HAUBRY Henri [Dictionnaire biographique du mouvement social francophone aux États-Unis]

Par Michel Cordillot

Mineur d’origine belge ; vivant maritalement ; correspondant des feuilles libertaires éditées par L. Goaziou et militant anarchiste actif en Pennsylvanie (et dans plusieurs États voisins) durant les années 1890 ; partisan de l’action violente.

Originaire de Wallonie, anarchiste convaincu, Henri Haubry travaillait en 1887 à Houtzdale (Pennsylvanie). Membre ou sympathisant du groupe anarchiste « Ni Dieu ni maître », il versa son écot à la souscription organisée par Louis Goaziou au profit du journal parisien Le Révolté. Lecteur en 1890 du Réveil des mineurs, il se mit en rapport avec la rédaction, commandant par son intermédiaire divers ouvrages libertaires. Il habitait alors à Lilly (Pennsylvanie). Il écrivit en janvier suivant à ce journal pour décrire les difficiles conditions faites aux mineurs et raconter comment il avait découvert qu’il avait été lui-même spolié par les compagnies de Rocky Hollow, près de Johnstown (Pennsylvanie). Lecteur fidèle et généreux, correspondant occasionnel de son journal, il fit la connaissance de Louis Goaziou en assistant avec 10 autres personnes à la réunion tenue par ce dernier le 2 mars 1892 à Bellevernon (Pennsylvanie) où il avait déménagé.

En février 1893, Henri Haubry résidait à Spring Valley (Illinois). Malade durant cinq mois, il reçut de ses camarades la somme de 3 dollars, qui représentait le bénéfice partiel d’une soirée organisée par les anarchistes locaux le 21 janvier. En septembre, il était de retour à Monongahela (Pennsylvanie) et versa son écot à la souscription permanente du Réveil des mineurs.

En novembre 1894, Henri Haubry travaillait à Cincinnati (Ohio), lorsqu’il s’abonna à L’Ami des ouvriers en ajoutant quelques cents pour la souscription. En décembre il était (de passage ?) à Mystic (Iowa), où il collecta 75¢ pour ce même journal. En juin 1895, à l’occasion d’un débat entre lecteurs, il répondit à Désiré Gaspard (qui avait prôné l’action pacifique) en appelant à l’action violente. Au cours de mois suivants on trouve encore trace de sa présence à Weir City (Kansas) en septembre, puis à Seatonville (Illinois) en janvier 1896, où il participa activement à une collecte au bénéfice de la presse révolutionnaire après une chanson par sa compagne Marie Haubry (voir ce nom).

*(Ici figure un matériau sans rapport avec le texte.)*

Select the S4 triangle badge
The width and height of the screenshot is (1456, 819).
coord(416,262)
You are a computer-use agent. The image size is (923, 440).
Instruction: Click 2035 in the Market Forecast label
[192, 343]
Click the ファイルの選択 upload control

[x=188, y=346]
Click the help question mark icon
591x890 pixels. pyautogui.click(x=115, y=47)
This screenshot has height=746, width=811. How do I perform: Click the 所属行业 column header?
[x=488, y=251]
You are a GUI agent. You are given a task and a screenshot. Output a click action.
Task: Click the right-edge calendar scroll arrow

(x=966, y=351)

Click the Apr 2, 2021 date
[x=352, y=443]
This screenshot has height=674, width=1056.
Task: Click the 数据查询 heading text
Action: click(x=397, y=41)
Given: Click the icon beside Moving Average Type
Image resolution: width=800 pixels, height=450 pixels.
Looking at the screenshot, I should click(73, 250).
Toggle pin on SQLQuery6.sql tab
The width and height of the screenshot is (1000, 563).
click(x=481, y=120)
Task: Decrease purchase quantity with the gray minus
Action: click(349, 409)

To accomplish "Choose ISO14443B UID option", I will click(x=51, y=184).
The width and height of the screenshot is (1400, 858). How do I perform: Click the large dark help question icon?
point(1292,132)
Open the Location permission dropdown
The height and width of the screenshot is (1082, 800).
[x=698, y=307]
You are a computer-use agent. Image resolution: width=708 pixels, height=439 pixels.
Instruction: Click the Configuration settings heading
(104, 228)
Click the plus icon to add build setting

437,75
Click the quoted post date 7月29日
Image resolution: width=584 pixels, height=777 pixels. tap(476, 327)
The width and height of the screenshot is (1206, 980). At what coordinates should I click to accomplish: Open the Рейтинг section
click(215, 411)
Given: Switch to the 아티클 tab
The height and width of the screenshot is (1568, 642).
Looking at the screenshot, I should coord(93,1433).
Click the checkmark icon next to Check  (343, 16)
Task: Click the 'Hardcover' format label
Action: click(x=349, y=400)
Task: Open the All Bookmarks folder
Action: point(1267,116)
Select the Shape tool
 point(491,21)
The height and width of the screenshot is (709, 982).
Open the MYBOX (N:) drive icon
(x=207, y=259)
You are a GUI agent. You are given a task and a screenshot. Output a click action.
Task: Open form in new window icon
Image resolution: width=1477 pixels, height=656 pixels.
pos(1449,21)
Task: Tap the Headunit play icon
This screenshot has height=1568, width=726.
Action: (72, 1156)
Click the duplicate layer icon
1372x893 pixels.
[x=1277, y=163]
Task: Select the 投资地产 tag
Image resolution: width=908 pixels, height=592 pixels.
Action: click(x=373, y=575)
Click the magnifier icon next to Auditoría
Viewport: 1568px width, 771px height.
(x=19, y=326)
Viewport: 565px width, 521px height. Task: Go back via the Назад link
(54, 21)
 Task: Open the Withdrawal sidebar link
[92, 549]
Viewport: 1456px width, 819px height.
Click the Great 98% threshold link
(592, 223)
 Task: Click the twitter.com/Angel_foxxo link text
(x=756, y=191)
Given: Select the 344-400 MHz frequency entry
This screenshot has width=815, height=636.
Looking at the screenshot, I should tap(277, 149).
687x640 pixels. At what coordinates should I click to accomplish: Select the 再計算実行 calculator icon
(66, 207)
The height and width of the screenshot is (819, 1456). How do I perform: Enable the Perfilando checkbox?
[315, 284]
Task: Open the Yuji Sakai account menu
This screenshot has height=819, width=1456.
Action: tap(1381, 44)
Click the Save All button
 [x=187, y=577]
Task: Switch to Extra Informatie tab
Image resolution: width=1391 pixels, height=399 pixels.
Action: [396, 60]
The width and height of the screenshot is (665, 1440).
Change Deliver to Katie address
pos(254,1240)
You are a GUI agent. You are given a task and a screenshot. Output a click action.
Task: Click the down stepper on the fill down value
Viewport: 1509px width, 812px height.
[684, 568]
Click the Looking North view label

Il demeura un fidèle soutien de L’Ami des ouvriers jusqu’à sa cessation de parution en mai 1896.

En septembre 1898 Henri Haubry résidait à Marseilles (Illinois) avec sa compagne. Tous deux versèrent leur obole à la souscription destinée à aider La Tribune libre. L’année suivante, il participa à la souscription des camarades de Spring Valley au profit du militant anarchiste Victor Fouquet.

En 1903, Henri Haubry était installé à Westville (Illinois). Le bruit courut par erreur qu’il était mort. Il n’était en fait que malade.

Pour citer cet article :
http://maitron-en-ligne.univ-paris1.fr/spip.php?article163201, notice HAUBRY Henri [Dictionnaire biographique du mouvement social francophone aux États-Unis] par Michel Cordillot, version mise en ligne le 27 août 2014, dernière modification le 27 août 2014.

Par Michel Cordillot

SOURCES : Le Révolté, 26 mars 1887 ; Le Réveil des mineurs, 19 novembre 1890, 31 janvier, 14 février, 31 mars 1891, 16 avril, 28 mai 1892, février, septembre 1893 entre autres ; L’Ami des ouvriers, novembre, décembre 1894, janvier, juin, septembre 1895, 30 janvier, 15 mai 1896 ; La Tribune libre, 8 septembre 1898, 18 mai 1899 ; L’Union des travailleurs, 6 août 1903.